O evento, que reunirá as maiores economias do mundo, incluindo potências como Brasil, China e países europeus, está agendado para os dias 14 e 15 de dezembro, em um resort de propriedade de Trump em Miami. A notícia já movimenta os bastidores da diplomacia, levantando questões sobre a presença e o impacto de Putin em um dos mais importantes fóruns multilaterais.
Os Mecanismos do Convite e a Posição Oficial Americana
Embora a intenção de Trump tenha sido divulgada, um funcionário do governo americano esclareceu ao Washington Post que, até o momento, nenhum convite formal foi enviado diretamente a Vladimir Putin. Contudo, é fundamental notar que a Rússia, na condição de membro integrante do G20, receberá naturalmente os convites para as reuniões ministeriais preparatórias e para a própria cúpula de líderes. O G20 mantém encontros anuais cruciais para a coordenação econômica global, com a última edição realizada na África do Sul e o Brasil tendo sido o anfitrião em 2024.
Reações e Incógnitas sobre a Presença de Putin
Questionado sobre o assunto, Donald Trump declarou não ter conhecimento prévio de um convite, mas afirmou não se opor à participação de Putin, caso ocorresse. Apesar disso, o ex-presidente expressou ceticismo quanto à presença do líder russo, embora tenha ressaltado que sua vinda "provavelmente seria muito útil" para as discussões globais.
Do lado russo, as declarações apresentam nuances. Já na quarta-feira (22), o vice-ministro das Relações Exteriores da Rússia, Alexander Pankin, indicou que o país havia sido convidado para o encontro "no mais alto nível". No entanto, um dia depois, o porta-voz do Kremlin, Dmitry Peskov, adotou um tom mais cauteloso, afirmando que ainda não há uma decisão final sobre a participação de Putin, mas reiterou o histórico de engajamento russo em todas as cúpulas no formato apropriado, garantindo que o formato da representação será definido à medida que a data do evento se aproxime.
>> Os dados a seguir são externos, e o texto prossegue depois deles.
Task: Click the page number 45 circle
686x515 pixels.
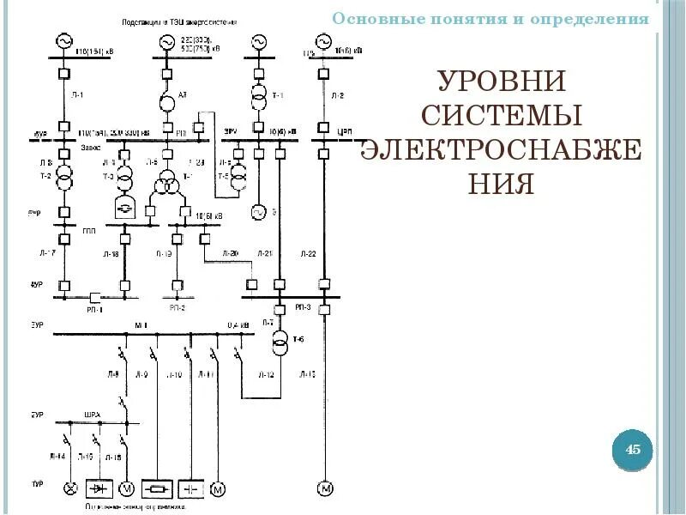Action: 634,449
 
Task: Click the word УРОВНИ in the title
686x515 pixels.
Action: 502,83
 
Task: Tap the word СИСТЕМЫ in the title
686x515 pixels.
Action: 502,116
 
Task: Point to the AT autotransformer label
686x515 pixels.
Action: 182,95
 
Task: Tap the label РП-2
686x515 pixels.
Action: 178,306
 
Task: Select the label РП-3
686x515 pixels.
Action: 303,306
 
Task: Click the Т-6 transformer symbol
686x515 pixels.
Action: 280,345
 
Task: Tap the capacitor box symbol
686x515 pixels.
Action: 190,488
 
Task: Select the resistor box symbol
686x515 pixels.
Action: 157,488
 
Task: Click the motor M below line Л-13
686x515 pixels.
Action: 324,488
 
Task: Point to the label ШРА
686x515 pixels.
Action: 93,415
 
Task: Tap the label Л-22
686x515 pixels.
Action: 308,254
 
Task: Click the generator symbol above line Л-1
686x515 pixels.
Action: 63,40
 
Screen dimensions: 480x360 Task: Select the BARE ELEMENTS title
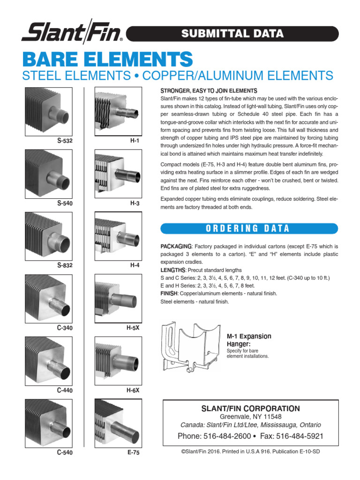[x=107, y=59]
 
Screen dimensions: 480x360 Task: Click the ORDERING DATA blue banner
[x=248, y=228]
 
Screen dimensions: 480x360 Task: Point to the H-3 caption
[x=135, y=203]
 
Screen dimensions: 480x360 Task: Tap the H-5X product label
[x=133, y=328]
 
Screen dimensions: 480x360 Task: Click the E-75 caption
[x=134, y=453]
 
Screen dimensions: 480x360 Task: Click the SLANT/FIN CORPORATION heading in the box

O Impedimento do Mandado Internacional e Ausências Anteriores
Um fator complicador para a presença de Vladimir Putin em cúpulas internacionais é o mandado de prisão emitido pelo Tribunal Penal Internacional (TPI) por "crimes de guerra", especificamente relacionados ao conflito na Ucrânia. Este mandado tem sido o motivo de sua ausência nas últimas edições do G20, onde o país foi representado por outros oficiais, como o assessor econômico Maxim Oreshkin no ano passado. A possível ida aos EUA, país que não é signatário do Estatuto de Roma (base do TPI), adiciona uma camada de complexidade jurídica e política à situação.
Histórico de Encontros e Contatos entre os Líderes
A relação entre Donald Trump e Vladimir Putin já rendeu momentos de destaque internacional. Em agosto de 2025, os dois líderes foram vistos cumprimentando-se em um encontro no Alasca, onde a guerra na Ucrânia esteve em pauta. Desde então, apesar de não terem realizado novas reuniões presenciais, ambos mantiveram contatos e discussões importantes por telefone, indicando uma linha de comunicação contínua entre eles, mesmo fora dos holofotes de cúpulas formais.
A confirmação ou não da presença de Putin na cúpula de Miami será um termômetro importante para a dinâmica geopolítica global e para as relações entre os EUA e a Rússia, prometendo ser um dos pontos mais observados do encontro do G20.